After attending training camp with the Canadian Football League's Montreal Alouettes, Merchant returned to the Mustangs to complete his U Sports eligibility. He again led the team to an 8–0 regular season record as he had 2,378 passing yards and a 68.5% completion rate with 14 touchdowns and seven interceptions to go along with 438 rushing yards and six touchdowns. He took the Mustangs to the Yates Cup game for the fourth time, but he left the game with the team up 10–0 in the first quarter after he suffered a severe ankle injury. Western could not recover and lost the game to the McMaster Marauders 29–15. For his outstanding final season, Merchant was awarded the Hec Crighton Trophy as the best U Sports football player that year and became the sixth Mustang player to win the award. He finished his collegiate career having played in 32 regular season games, completing 521 out of 775 pass attempts for 8,202 yards with 57 touchdowns and 26 interceptions.

==Professional career==

Pre-draft measurables
| Height | Weight | 40-yard dash | 20-yard shuttle | Three-cone drill | Vertical jump | Broad jump | Bench press |
| 6 ft 2+3⁄8 in (1.89 m) | 211 lb (96 kg) | 4.86 s | 4.47 s | 7.16 s | 31.0 in (0.79 m) | 9 ft 6+5⁄8 in (2.91 m) | 7 reps |
All values from CFL Combine

===Montreal Alouettes===
Merchant was eligible for the 2019 CFL draft, but was not selected and signed as an undrafted free agent on May 19, 2019, with the Montreal Alouettes of the Canadian Football League (CFL). He played briefly in one preseason game on May 30, 2019, against the Toronto Argonauts where both of his pass attempts fell incomplete. He was then released on June 8, 2019, as the Alouettes kept former Laval quarterback, Hugo Richard, who Merchant had faced twice in Vanier Cup games.

===Wasa Royals===
Merchant signed with the Wasa Royals of the Vaahteraliiga on February 17, 2020. However, due to the COVID-19 pandemic, he was unable to play with the team for the 2020 season.
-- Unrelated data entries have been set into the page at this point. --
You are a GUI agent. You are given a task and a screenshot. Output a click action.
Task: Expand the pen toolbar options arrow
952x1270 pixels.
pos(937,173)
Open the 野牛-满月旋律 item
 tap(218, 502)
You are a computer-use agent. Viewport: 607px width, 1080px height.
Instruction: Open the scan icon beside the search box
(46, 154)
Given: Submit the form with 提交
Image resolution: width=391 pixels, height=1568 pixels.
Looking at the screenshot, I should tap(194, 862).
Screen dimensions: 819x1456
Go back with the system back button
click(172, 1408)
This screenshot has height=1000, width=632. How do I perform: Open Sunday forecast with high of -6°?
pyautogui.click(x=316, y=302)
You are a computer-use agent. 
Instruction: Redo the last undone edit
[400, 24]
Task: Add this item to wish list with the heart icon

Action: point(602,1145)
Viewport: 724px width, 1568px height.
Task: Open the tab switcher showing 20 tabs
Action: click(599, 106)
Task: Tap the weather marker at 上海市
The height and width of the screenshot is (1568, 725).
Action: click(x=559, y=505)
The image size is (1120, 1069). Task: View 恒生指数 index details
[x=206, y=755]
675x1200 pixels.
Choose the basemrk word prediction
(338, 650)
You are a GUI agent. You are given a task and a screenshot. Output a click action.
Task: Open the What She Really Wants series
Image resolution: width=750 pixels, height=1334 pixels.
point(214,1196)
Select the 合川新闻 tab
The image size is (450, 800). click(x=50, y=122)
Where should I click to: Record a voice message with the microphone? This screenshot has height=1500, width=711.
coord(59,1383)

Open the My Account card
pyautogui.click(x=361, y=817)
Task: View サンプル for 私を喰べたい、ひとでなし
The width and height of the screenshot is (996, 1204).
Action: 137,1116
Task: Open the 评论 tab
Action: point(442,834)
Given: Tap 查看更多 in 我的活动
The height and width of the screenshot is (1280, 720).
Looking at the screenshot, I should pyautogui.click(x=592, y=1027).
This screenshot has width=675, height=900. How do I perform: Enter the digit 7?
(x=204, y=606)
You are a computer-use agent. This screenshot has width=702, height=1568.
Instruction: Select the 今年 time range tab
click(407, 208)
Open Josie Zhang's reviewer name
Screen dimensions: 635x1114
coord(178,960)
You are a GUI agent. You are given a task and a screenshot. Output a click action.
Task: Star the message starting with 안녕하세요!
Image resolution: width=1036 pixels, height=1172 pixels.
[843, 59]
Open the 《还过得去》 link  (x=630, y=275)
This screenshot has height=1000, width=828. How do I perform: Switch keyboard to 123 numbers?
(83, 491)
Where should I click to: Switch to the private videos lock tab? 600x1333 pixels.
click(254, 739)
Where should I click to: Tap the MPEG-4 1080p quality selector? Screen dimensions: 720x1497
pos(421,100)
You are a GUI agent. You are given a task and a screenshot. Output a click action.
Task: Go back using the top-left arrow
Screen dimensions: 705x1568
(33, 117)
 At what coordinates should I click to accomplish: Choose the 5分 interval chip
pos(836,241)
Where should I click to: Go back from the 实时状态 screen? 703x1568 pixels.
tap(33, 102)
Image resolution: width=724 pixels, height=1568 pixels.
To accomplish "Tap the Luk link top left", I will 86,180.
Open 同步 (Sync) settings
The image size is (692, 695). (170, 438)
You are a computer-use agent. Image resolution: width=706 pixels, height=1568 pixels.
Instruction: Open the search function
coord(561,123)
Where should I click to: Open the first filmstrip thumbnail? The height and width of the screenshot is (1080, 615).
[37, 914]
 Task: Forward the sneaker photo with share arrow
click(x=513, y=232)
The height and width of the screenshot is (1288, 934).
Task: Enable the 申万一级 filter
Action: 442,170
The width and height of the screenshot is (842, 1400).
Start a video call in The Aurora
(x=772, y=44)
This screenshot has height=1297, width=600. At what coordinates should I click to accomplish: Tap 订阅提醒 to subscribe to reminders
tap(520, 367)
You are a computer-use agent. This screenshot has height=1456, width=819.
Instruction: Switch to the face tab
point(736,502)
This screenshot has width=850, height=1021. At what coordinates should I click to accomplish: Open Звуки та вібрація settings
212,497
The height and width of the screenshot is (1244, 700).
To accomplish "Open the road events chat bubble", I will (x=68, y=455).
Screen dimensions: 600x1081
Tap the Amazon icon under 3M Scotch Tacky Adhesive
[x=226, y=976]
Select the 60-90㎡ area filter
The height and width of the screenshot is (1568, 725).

===Las Rozas Black Demons===
On August 10, 2020, it was announced that Merchant had signed with the Las Rozas Black Demons of the Liga Nacional de Fútbol Americano to play in their 2021 season. He led the team to an appearance in the championship game, but suffered a serious knee injury as he watched his team lose to the Badalona Dracs 31–21.

===Fehérvár Enthroners===
Merchant signed with the Fehérvár Enthroners of the Hungarian American Football League ahead of the 2022 season.